KCNA does not elaborate. To be fair, we can reasonably assume that the World Food Program and UNDP were not congratulating Kim on the missile launch (which was in any event not a successful launch, though such are the hazards of missile tests). And, of course, this is a report from KCNA, a state propaganda organ, prone to such paroxysms as its description Friday of Kim Jong Un as “a great statesman of literary and military accomplishments, who is possessed of outstanding wisdom, distinguished leadership ability, matchless pluck and noble revolutionary comradeship.” It would be unwise to trust entirely to KCNA’s reports.
Except I can find no account of either the World Food Program or the UNDP hustling to deny any such congratulatory letters. If they would like to do so, I would cheerfully write that up. In the meantime, here they are, both these august UN agencies, described by KCNA as orbiting the firmament of Kim Jong Un, the man of matchless pluck and noble revolutionary comradeship. Were they perhaps congratulating him on pioneering a third generation of totalitarian dynastic rule in North Korea? Or applauding the accomplishments of his grandfather, Kim Il Sung, in founding this family enterprise?
It gets worse. Scrolling further down the KCNA roster of Friday’s doings in North Korea, there’s a more detailed account of UNDP “staff members” laying “a floral basket before the equestrian statues of President Kim Il Sung and leader Kim Jong Il.” Apparently, after the UNDP staffers laid the floral basket before the statues of the two dead totalitarians, they “paid tribute,” according to KCNA.

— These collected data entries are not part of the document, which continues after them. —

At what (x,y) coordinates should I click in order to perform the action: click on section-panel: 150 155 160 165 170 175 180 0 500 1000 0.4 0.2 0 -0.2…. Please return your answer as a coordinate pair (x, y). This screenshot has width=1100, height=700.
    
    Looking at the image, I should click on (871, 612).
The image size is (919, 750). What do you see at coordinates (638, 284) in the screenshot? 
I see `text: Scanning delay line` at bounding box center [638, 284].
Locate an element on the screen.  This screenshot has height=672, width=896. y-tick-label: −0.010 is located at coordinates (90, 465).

Tribute? What does that mean? Did they bow? Toss coins? Drop off a few dual-use items, of the kind the UNDP got caught in 2007 importing into North Korea? Both these UN outfits have a troubling record in North Korea. The UNDP pandered so shamelessly to Kim Jong Il — dispensing cash, buying him dual-use equipment, and storing counterfeit U.S. $100 banknotes in its office safe — that in 2007 it was forced by the revelations of the Cash-for-Kim scandalto close its Pyongyang office for a while. And according to a report this past December by George Russell of Fox News, the World Food Program “may be helping the Kim regime stay afloat” — allowing the North Korean regime to insert itself as overpaid middleman in the supply chain of relief cargoes, with numerous “lapses” and “anomalies” turning up once the aid arrives in North Korea.

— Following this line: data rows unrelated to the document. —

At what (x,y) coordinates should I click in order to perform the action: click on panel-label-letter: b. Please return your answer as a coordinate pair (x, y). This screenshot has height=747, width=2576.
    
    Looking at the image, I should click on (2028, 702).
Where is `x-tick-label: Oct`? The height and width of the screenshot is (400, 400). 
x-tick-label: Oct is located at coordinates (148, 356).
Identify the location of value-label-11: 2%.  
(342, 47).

Whatever the World Food Program and the UNDP just wrote, or did, to congratulate Kim Jong Un, or pay tribute to his monstrous ancestors, one might have hoped the UN officials running these organization would have more sense. No doubt while operating in North Korea the UN comes under constant pressure from the regime to bow down, pay tribute, and thank the Kim dynasty for the privilege of sending other people’s money and goods its way. But surely we should also expect from the UN at least some slight grip on a basic moral compass.
For that matter, both the World Food Program and the UNDP are entrusted with taxpayer dollars meant to provide resources for helping hungry and impoverished North Koreans — not to be spent buying flowers and writing letters to glorify mass-murdering tyrants. Would the UN condone sending flowers to honor the memory of Hitler, or Stalin, or Mao?

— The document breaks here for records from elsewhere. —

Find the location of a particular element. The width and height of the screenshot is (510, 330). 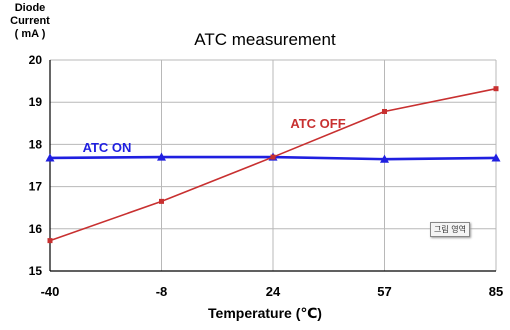

y-axis-label: Diode Current ( mA ) is located at coordinates (30, 22).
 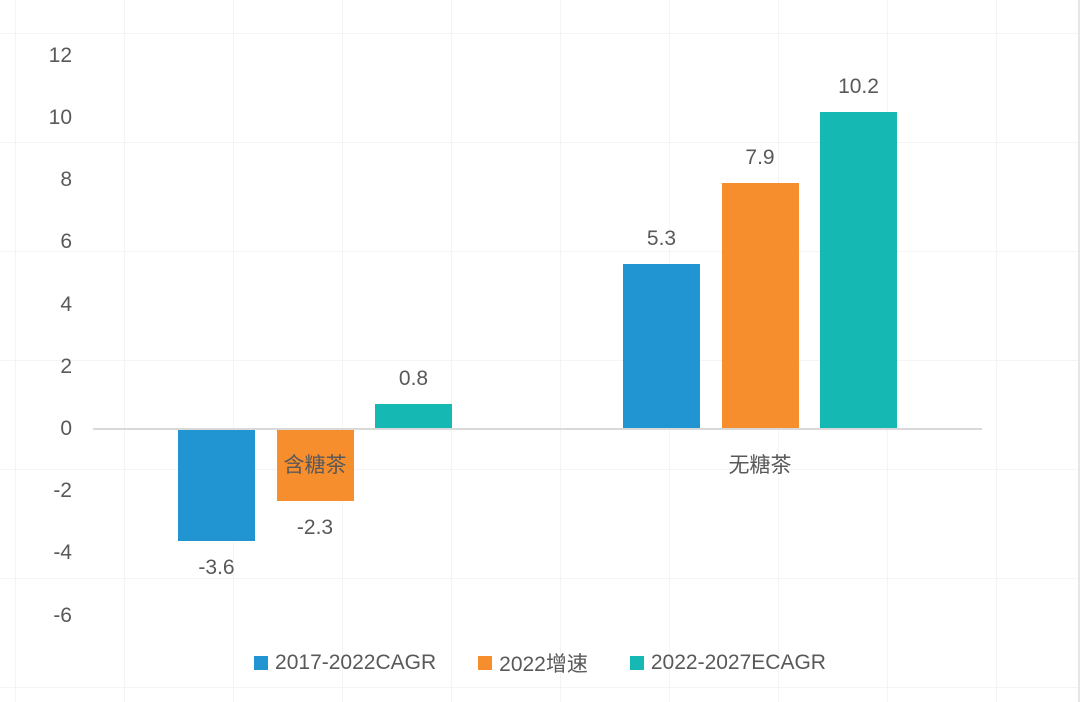 I want to click on legend-label: 2022-2027ECAGR, so click(x=738, y=662).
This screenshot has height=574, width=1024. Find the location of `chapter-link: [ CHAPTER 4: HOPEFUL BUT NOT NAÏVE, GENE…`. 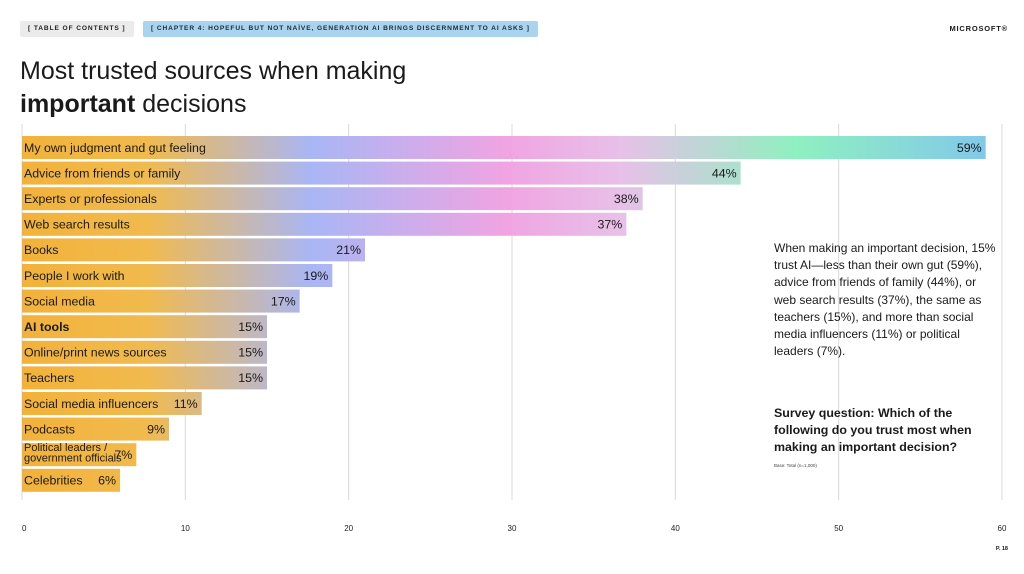

chapter-link: [ CHAPTER 4: HOPEFUL BUT NOT NAÏVE, GENE… is located at coordinates (340, 29).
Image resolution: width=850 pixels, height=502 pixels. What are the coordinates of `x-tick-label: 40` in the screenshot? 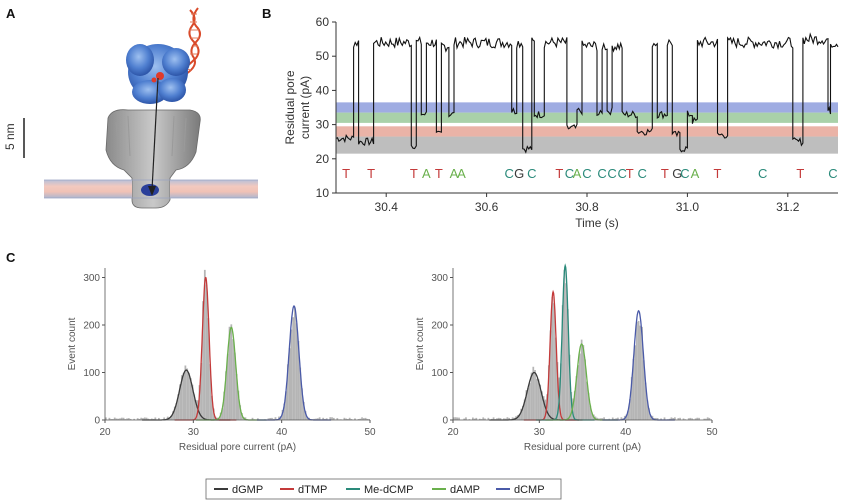 It's located at (626, 432).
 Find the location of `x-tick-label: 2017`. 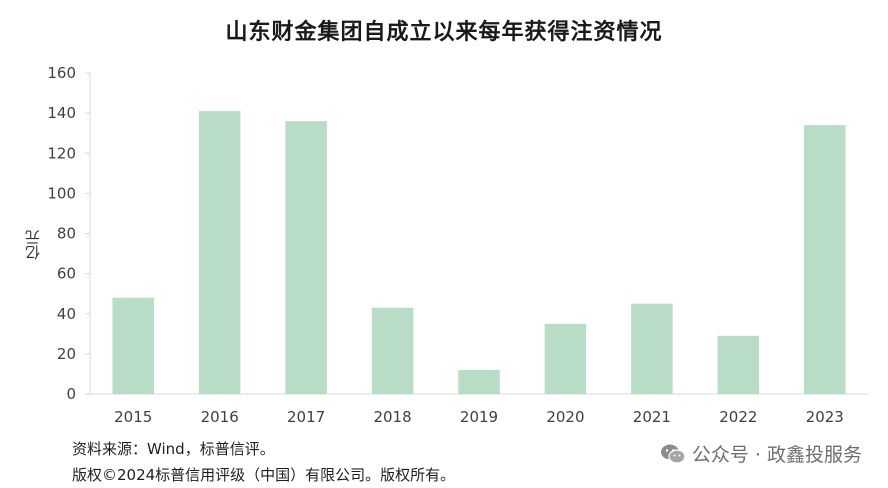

And if the KCNA reports were dead wrong, if the World Food Program sent no such letter, if the UNDP did not purchase flowers and pay tribute to Kim Il Sung, it should not require the questions of a reporter to persuade them to issue a public denial of these KCNA stories. They should be calling press conferences at their headquarters, in Rome and New York, to explain they would never engage in such acts. Swathed as they are in diplomatic immunity, they might even try calling a press conference to this effect in Pyongyang — provided they’re not too busy penning love notes and buying bouquets for this third generation military-first regime still starving its people while readying its next nuclear test.